• What you will do: Copy every line from the data below in which the string "computer" can be found.

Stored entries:
------

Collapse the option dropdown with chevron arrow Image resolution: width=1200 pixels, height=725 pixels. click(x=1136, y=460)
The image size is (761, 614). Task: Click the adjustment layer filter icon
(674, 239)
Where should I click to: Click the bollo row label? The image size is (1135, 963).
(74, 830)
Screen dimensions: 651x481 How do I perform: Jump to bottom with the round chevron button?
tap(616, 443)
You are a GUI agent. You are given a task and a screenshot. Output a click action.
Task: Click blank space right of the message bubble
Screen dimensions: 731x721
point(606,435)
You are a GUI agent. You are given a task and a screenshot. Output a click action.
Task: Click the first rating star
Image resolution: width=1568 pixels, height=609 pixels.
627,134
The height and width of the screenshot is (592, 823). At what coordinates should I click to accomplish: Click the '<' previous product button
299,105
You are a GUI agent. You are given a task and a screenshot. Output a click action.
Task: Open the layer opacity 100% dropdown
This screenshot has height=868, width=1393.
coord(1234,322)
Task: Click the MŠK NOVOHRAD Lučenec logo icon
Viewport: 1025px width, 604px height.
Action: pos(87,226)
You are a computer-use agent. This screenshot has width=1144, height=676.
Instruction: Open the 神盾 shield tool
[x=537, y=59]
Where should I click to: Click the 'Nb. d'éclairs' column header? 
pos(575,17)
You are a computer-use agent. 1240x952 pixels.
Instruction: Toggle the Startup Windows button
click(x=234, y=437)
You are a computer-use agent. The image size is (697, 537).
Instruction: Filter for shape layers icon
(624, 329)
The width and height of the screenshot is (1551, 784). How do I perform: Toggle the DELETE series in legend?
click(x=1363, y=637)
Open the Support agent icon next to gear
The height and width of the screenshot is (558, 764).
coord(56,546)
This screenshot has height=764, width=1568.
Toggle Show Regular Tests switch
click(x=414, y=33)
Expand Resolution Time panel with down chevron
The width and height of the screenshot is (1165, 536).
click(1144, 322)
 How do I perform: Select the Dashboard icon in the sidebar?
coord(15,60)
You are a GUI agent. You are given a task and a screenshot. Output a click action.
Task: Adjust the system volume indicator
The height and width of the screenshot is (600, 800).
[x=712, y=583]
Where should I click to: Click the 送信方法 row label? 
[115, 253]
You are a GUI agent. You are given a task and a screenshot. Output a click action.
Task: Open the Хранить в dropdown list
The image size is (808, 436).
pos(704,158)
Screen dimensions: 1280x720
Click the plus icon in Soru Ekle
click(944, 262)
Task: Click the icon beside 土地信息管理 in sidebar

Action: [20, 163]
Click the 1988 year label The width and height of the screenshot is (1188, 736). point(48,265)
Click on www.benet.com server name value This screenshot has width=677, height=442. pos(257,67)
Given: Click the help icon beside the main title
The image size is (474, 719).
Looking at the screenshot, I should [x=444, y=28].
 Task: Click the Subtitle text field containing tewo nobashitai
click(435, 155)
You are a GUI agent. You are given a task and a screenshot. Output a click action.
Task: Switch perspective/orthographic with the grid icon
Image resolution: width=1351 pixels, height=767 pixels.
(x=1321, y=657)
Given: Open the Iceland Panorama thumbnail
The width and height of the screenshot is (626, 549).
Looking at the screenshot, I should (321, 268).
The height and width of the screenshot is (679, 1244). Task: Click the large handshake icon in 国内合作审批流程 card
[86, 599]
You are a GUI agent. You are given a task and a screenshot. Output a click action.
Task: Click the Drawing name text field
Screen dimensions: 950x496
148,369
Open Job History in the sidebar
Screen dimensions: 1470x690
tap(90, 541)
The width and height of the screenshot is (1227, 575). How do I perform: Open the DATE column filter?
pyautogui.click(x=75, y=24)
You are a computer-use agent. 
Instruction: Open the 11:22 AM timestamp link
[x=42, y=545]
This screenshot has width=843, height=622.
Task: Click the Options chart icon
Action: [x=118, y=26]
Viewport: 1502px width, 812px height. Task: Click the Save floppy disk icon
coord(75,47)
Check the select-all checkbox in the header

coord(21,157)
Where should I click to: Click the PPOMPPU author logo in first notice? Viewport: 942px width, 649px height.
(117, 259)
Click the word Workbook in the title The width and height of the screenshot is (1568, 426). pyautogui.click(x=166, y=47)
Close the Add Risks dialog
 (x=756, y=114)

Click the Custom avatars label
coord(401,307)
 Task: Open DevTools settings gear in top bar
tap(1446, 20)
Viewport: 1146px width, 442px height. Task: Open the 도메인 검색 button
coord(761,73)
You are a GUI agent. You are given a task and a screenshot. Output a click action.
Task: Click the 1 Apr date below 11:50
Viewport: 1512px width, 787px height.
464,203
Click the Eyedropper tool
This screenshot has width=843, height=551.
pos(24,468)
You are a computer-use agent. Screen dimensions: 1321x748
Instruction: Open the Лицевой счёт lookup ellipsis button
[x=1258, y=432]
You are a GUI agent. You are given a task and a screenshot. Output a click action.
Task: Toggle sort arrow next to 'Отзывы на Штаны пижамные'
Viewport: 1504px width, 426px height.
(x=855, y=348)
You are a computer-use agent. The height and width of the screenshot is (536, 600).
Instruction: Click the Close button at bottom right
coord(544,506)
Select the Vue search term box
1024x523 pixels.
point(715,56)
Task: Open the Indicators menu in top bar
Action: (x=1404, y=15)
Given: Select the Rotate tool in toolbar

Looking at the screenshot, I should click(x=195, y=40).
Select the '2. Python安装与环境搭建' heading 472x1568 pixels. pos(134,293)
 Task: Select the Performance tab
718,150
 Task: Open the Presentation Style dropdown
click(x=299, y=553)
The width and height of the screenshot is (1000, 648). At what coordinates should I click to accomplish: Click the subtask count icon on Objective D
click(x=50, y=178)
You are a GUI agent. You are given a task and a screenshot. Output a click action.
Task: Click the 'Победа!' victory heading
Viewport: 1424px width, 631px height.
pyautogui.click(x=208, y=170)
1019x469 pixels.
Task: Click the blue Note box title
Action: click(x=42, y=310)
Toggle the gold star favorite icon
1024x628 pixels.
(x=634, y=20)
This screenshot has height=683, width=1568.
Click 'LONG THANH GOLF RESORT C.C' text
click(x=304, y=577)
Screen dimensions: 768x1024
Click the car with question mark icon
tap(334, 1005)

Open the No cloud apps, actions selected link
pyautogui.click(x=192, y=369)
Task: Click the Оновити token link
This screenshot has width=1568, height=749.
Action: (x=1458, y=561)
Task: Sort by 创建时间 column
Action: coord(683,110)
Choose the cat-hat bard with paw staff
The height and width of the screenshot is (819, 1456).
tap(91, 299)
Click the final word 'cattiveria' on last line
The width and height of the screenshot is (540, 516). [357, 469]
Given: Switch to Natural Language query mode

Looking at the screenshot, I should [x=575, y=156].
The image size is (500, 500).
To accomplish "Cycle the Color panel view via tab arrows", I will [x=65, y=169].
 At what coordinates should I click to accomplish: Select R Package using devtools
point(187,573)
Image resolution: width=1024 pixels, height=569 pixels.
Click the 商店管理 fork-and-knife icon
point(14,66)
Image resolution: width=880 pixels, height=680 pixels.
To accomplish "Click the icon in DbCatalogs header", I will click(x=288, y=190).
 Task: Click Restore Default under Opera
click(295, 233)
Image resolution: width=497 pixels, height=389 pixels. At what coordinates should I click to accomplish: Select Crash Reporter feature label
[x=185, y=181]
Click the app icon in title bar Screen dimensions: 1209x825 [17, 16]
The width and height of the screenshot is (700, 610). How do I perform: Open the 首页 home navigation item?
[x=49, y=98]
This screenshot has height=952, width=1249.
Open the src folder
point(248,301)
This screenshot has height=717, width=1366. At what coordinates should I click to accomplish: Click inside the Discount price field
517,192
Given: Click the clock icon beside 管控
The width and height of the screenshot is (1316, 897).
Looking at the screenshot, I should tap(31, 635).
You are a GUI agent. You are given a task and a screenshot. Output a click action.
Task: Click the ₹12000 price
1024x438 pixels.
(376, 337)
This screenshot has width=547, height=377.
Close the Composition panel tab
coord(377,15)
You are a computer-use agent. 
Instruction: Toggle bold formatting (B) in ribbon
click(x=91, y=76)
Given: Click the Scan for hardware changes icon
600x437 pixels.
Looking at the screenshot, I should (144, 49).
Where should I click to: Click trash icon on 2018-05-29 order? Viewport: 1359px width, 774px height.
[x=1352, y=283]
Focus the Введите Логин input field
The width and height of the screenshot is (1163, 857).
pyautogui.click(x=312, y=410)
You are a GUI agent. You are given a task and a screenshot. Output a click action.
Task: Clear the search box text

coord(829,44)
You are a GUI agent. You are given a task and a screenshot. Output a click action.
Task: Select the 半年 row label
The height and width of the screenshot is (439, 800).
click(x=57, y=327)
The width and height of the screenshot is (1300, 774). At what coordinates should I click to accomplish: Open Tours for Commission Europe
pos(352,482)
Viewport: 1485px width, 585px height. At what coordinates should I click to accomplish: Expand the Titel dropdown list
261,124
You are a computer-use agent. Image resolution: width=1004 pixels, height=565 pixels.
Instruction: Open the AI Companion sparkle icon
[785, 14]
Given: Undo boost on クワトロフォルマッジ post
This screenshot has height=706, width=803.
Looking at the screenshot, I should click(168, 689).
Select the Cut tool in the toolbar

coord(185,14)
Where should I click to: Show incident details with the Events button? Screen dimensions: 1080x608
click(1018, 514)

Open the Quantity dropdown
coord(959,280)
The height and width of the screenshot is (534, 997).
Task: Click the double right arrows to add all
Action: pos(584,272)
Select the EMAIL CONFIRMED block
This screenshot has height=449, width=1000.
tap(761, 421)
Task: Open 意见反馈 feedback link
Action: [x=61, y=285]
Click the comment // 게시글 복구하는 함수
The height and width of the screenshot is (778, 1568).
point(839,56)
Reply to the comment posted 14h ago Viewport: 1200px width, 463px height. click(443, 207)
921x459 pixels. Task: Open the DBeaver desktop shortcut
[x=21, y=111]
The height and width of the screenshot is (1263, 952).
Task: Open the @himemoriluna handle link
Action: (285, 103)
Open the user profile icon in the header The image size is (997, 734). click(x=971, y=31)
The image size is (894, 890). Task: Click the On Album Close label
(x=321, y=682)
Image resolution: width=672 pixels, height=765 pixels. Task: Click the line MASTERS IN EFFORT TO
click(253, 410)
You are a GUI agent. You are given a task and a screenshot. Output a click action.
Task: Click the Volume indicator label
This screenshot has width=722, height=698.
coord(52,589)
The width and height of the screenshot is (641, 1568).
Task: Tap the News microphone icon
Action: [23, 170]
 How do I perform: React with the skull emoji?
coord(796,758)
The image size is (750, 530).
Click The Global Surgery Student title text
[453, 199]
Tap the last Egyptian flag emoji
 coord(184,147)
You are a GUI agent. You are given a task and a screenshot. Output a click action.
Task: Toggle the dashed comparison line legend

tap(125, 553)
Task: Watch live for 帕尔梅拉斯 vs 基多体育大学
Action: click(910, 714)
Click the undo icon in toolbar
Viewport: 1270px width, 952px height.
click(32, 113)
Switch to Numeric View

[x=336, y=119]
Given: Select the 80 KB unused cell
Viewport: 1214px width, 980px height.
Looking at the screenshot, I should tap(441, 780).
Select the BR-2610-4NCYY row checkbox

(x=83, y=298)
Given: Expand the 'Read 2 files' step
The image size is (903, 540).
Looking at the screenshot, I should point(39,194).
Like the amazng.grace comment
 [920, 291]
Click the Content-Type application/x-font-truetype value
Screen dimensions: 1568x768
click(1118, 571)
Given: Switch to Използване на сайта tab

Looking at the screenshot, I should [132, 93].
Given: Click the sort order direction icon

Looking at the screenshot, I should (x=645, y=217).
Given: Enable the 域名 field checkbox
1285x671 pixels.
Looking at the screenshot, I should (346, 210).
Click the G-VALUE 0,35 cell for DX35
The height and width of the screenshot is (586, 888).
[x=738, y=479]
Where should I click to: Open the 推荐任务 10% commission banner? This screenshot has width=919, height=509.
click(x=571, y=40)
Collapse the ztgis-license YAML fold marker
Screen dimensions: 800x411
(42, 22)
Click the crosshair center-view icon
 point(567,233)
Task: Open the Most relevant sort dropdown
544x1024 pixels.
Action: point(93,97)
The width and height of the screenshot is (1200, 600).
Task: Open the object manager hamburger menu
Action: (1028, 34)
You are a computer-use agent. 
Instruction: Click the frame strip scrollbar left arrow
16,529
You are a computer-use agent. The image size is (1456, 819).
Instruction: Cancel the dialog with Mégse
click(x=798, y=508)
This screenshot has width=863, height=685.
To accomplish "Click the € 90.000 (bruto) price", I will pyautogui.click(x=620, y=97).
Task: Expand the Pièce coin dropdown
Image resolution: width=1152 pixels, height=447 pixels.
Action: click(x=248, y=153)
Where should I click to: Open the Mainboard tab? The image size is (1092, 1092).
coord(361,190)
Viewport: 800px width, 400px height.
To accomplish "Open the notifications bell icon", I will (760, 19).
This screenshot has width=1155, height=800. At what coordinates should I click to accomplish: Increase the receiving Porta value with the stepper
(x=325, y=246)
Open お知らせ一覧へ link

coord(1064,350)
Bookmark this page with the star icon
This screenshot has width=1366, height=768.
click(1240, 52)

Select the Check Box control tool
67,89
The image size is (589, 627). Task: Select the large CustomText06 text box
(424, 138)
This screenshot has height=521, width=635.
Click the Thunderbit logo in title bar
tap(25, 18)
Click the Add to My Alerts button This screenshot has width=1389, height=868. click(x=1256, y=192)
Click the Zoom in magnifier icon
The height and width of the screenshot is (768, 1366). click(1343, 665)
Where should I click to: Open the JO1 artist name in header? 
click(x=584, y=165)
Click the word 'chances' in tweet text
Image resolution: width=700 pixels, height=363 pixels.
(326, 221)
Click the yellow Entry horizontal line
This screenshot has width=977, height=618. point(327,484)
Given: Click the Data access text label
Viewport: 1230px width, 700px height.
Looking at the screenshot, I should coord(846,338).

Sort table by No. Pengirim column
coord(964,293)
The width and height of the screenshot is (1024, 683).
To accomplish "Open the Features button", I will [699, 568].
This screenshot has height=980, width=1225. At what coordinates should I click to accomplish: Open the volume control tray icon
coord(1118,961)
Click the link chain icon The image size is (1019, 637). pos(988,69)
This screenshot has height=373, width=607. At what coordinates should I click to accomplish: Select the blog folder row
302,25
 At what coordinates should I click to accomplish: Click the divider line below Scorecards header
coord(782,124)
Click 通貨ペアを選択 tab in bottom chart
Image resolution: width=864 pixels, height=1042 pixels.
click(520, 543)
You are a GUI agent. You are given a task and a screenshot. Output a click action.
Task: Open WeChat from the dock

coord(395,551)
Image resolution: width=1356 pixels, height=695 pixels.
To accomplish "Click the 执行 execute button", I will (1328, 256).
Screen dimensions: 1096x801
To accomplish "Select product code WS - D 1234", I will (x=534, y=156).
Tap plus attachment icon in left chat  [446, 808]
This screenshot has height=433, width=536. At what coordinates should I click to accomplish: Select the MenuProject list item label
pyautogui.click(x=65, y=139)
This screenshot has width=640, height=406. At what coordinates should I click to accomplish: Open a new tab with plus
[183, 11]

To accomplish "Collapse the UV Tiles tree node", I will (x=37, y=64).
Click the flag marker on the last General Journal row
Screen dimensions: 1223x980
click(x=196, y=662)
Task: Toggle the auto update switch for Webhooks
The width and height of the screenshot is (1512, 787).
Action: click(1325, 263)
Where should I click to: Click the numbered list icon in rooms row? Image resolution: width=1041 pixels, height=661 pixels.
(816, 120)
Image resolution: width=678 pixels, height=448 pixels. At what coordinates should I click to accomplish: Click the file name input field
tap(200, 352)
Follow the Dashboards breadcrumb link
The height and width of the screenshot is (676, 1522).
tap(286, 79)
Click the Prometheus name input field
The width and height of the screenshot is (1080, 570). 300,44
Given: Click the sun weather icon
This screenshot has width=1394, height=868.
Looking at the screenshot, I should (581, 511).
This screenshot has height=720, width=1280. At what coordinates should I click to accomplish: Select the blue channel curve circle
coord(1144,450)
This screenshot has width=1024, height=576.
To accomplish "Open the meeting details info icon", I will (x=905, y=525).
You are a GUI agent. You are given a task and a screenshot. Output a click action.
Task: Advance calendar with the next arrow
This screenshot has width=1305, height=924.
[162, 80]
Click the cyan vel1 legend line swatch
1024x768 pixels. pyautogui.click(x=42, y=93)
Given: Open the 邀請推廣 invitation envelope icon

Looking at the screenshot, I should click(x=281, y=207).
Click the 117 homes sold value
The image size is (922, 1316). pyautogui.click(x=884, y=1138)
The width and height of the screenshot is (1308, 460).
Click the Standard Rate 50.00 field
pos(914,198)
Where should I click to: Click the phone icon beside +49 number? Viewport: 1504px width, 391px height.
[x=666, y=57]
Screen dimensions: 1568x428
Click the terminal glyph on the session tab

------

• Exercise response:
You are a computer-use agent. This screenshot has width=1144, height=676.
You are a computer-use agent. 1240x952 pixels.
You are a computer-use agent. The image size is (697, 537).
You are a computer-use agent. 
You are a computer-use agent. Screen dimensions: 1321x748
You are a computer-use agent. The height and width of the screenshot is (536, 600).
You are a computer-use agent. 
You are a computer-use agent. Image resolution: width=1004 pixels, height=565 pixels.
You are a computer-use agent. 
You are a computer-use agent. The image size is (1456, 819).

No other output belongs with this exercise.